>>
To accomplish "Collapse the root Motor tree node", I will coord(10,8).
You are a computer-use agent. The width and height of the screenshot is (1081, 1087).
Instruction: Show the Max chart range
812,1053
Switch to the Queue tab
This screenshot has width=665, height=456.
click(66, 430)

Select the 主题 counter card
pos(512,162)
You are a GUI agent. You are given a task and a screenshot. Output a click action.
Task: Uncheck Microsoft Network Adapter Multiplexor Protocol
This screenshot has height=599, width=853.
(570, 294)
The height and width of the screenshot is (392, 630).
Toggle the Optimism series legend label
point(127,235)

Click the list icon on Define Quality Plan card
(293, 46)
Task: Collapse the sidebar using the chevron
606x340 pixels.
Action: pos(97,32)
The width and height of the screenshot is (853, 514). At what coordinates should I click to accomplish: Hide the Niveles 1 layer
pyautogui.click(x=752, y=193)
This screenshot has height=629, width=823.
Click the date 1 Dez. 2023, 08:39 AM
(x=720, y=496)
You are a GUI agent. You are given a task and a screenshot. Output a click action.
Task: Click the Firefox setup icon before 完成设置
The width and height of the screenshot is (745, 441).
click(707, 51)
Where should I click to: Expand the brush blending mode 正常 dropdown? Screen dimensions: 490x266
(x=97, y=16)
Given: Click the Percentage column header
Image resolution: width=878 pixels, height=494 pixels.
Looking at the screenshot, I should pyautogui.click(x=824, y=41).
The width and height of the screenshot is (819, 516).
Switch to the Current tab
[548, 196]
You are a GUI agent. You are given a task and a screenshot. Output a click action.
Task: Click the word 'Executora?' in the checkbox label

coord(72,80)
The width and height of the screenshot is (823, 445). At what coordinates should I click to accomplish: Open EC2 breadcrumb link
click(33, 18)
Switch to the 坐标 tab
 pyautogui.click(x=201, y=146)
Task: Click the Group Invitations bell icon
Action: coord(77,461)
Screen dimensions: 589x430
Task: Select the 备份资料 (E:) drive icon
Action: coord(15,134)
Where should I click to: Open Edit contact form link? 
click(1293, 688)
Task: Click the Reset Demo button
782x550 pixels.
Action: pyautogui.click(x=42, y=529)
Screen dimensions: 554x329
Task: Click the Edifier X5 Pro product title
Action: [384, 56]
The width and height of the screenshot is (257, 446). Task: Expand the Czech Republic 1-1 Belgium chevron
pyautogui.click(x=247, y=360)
<<
** TO BE DONE **
Return every line of the records above that contains the word "Expand".

** FULL ANSWER **
Where should I click to: Expand the brush blending mode 正常 dropdown? Screen dimensions: 490x266
The width and height of the screenshot is (257, 446). Task: Expand the Czech Republic 1-1 Belgium chevron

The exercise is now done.